Even the expansion/hunt and fetch quests would be better with a little help from the AI. At this point in the evolution of machine learning AI, we are used to specially trained agents that can take complete control of everything from Atari games to complex board games like Go. But what if an AI agent could be trained not only to play a specific game, but also to interact with a 3D environment in general?
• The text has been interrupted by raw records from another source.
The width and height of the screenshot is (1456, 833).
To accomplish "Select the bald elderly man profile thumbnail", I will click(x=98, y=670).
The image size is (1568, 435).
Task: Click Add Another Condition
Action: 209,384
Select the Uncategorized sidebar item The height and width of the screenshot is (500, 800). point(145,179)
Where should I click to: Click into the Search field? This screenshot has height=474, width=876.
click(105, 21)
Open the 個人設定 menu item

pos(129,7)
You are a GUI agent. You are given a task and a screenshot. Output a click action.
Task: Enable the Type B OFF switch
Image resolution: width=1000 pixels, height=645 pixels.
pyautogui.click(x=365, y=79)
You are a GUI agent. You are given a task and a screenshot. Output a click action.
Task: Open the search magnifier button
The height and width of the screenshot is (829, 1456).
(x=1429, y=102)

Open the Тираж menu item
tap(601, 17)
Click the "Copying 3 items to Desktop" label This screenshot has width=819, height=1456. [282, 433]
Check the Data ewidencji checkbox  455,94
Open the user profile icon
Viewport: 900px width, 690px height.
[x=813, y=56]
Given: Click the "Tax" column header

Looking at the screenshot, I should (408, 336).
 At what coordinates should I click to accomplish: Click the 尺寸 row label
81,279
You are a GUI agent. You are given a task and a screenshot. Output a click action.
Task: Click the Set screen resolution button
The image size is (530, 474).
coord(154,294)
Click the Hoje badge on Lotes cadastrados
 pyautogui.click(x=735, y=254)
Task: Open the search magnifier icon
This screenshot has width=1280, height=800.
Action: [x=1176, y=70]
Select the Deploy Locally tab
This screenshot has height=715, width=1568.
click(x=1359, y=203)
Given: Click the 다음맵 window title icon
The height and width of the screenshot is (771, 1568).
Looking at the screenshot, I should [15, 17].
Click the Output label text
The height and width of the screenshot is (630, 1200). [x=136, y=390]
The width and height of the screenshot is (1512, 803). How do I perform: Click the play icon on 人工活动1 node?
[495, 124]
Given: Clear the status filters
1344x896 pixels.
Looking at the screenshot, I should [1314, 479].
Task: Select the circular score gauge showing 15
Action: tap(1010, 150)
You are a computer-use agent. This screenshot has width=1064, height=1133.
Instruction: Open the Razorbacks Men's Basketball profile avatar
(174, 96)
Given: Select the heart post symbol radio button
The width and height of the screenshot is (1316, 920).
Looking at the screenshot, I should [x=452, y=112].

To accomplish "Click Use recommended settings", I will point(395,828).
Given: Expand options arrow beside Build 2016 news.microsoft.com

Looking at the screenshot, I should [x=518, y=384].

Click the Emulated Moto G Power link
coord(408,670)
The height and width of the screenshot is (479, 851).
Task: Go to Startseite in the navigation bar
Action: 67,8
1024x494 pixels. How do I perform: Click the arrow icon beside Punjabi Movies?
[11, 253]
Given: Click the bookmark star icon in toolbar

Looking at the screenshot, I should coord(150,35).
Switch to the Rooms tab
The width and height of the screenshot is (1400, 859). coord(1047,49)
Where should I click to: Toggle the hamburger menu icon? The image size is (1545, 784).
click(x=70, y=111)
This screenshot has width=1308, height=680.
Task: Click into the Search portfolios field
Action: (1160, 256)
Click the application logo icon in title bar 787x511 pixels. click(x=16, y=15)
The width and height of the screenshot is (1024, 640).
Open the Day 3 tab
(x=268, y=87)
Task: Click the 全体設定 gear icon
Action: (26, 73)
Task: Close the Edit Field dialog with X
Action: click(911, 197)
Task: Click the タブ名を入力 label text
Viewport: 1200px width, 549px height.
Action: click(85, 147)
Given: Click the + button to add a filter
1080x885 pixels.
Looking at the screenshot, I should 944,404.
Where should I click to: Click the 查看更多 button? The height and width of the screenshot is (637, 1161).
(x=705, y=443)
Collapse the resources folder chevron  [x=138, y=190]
What if we focused on responding to natural language commands?

These are, as research engineer Tim Hurley put it, “not trained to win, but trained to do what you're told'' and “scalable, directive, multi-world These are the kinds of questions that are driving Google's DeepMind research group in developing SIMA, a “self-reliance agent.'' Presentation attended by Ars Technica. “And not just one game, but a bunch of different games running at the same time.”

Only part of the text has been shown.